Win (Windsor Horne Lockwood III) – Myron’s best friend, roommate at Duke and perpetual sidekick. A Harvard MBA grad, he handles the financial side of Myron’s sports agent business on the side while running the family business – a hugely profitable investment firm with palatial headquarters on Park Avenue. Windsor hides a Bruce Lee-like mastery of martial arts beneath the serene and polished exterior of Jay Gatsby. “Windsor Horne Lockwood III, however, looked exactly like his name. Blond hair, perfect length, parted on the right side. His features were classical patrician, almost too handsome, like something crafted in porcelain.”

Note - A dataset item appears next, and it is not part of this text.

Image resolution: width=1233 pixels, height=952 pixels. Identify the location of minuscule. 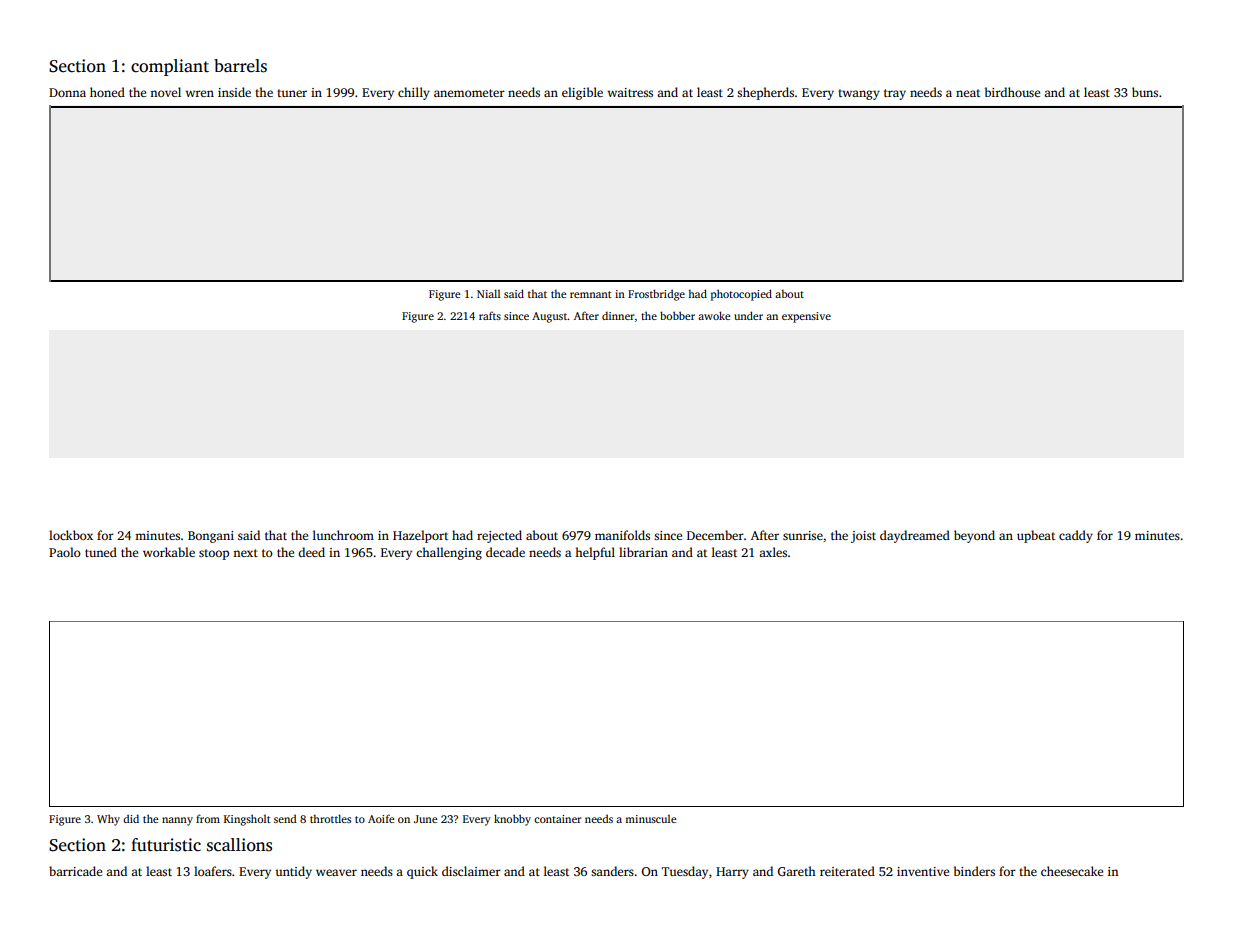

Esperanza Diaz – Bolitar’s “girl Friday,” Della Street and Erin Brokavich – all rolled into one. She is a former professional wrestler, known on the circuit as “Little Pocahontas,” and knows her way around the mean streets of New York and northern New Jersey.

Aaron – The “goon”, enforcer, muscle for Roy O’Connor, a ruthless and rival sports agent. O’Connor and Bolitar often run afoul of each other, and Aaron is usually sent to straighten out Myron. He plays Bluto to Bolitar’s Popeye!

Jessica Culver – Myron’s love interest. She is a gorgeous, famous published author who keeps waltzing in and out of Myron’s life. Esperanza, protective of Myron, hates Jessica!

Here is a small sampling of the sometimes sophomoric and totally addictive repartee that is characteristic of Myron and Win playing a wise-cracking game of “Good Cop – Bad Cop” with a suspect in the disappearance of a high school girl:

“Now, we can discuss this with you or with the school board. Up to you.”

Gary glanced at his watch. “You have two minutes.”

“Fine.” Myron gestured to the right. “Why don’t we step into the teachers’ lavatory? I assume you have a key.”


He opened the door. Myron had always wanted to see a teachers’ bathroom, see how the other half lives. It was unremarkable in every way.

“Okay, you have me here,” Gary said. “What do you want?”

“Tell me about this ad.”

Gary swallowed. His enlarged Adam’s apple bobbed up and down like a boxer’s head avoiding jabs. “I don’t know anything about it.”

Myron and Win exchanged a glance.

“Can I stick his head in a toilet?” Win asked.

Gary straightened his back. “If you are trying to frighten me, it won’t work.”

Win’s voice is semi-pleading. “One quick dunk?”

“Not yet.” Myron turned his attention back to Gary. (Page 114)

The story line of “Deal Breaker” involves the disappearance of the girlfriend of a star quarterback who has just been drafted by the Jets. Bolitar is Christian Steele’s agent, and becomes involved when his client is accused of being complicit in the disappearance of Kathy Culver – who also happens to be the younger sister of Jessica Culver, Myron’s once-and-future love interest.

The tale is told with Coben’s characteristic New York – New Jersey attitude, sense of irony and humor and taut plot developments and hairpin twists and turns.